--- start Dataset records ---
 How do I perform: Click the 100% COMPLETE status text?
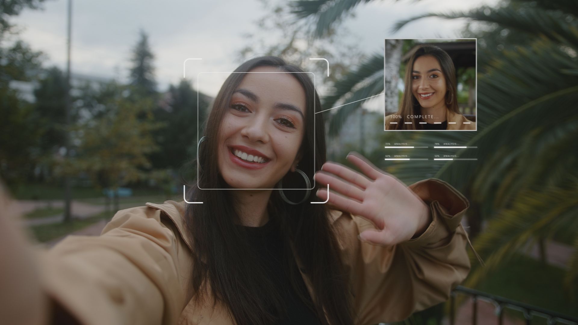click(x=415, y=117)
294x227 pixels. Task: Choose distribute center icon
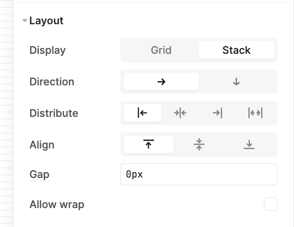point(180,113)
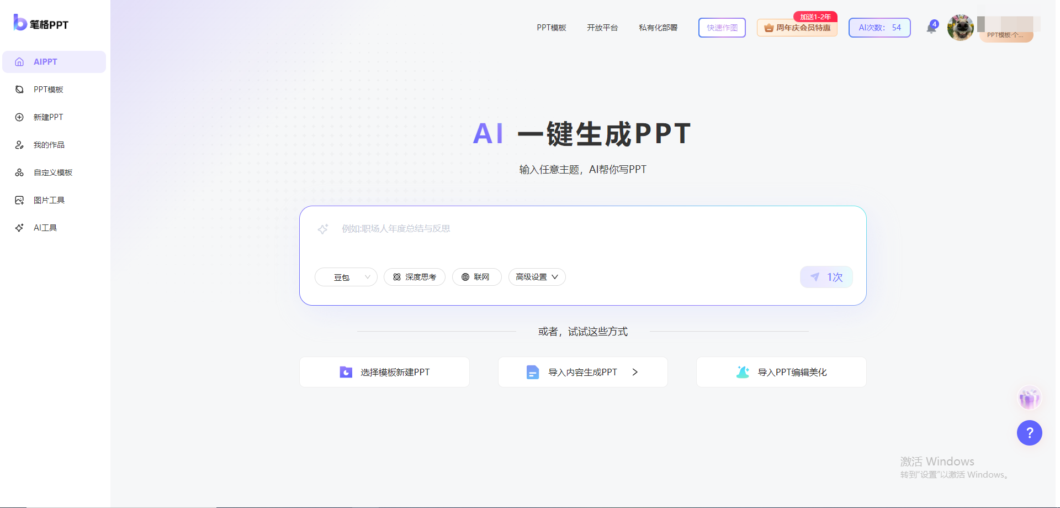The height and width of the screenshot is (508, 1060).
Task: Toggle 深度思考 mode
Action: pos(415,277)
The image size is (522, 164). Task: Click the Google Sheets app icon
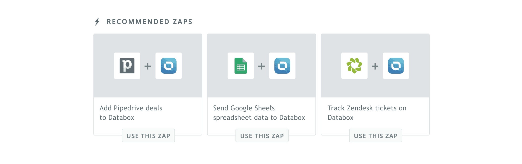[241, 66]
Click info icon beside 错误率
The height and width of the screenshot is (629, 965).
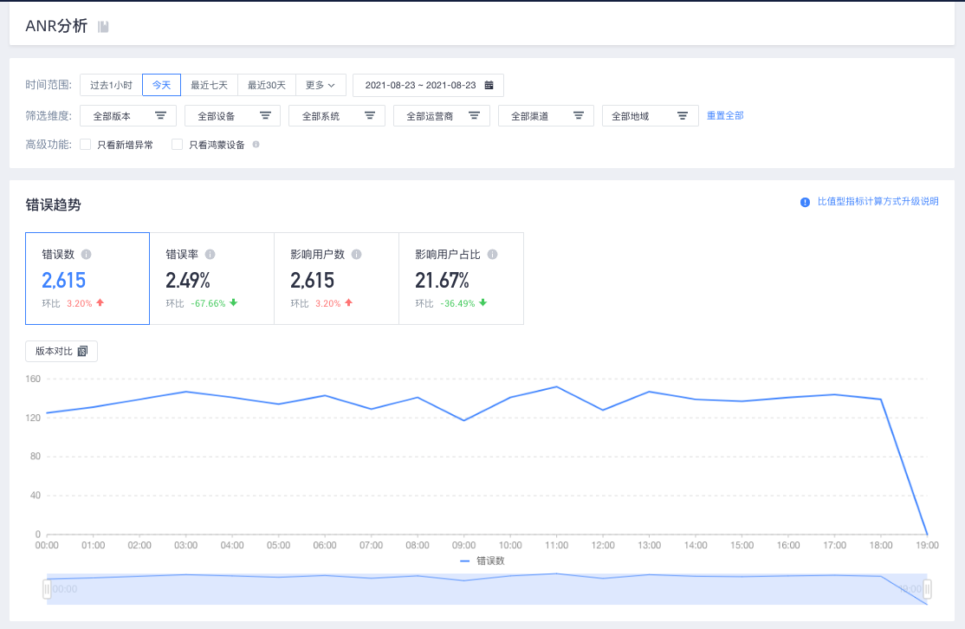[210, 254]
--- end Dataset records ---
What is required
Copy out every line of the records above word for word, omitting the pictures.

Exercise answer
 How do I perform: Click the 100% COMPLETE status text?
click(x=415, y=117)
294x227 pixels. Task: Choose distribute center icon
point(180,113)
The height and width of the screenshot is (508, 1060).
Task: Toggle 深度思考 mode
Action: pos(415,277)
The image size is (522, 164). Task: Click the Google Sheets app icon
[241, 66]
Click info icon beside 错误率
The height and width of the screenshot is (629, 965).
[210, 254]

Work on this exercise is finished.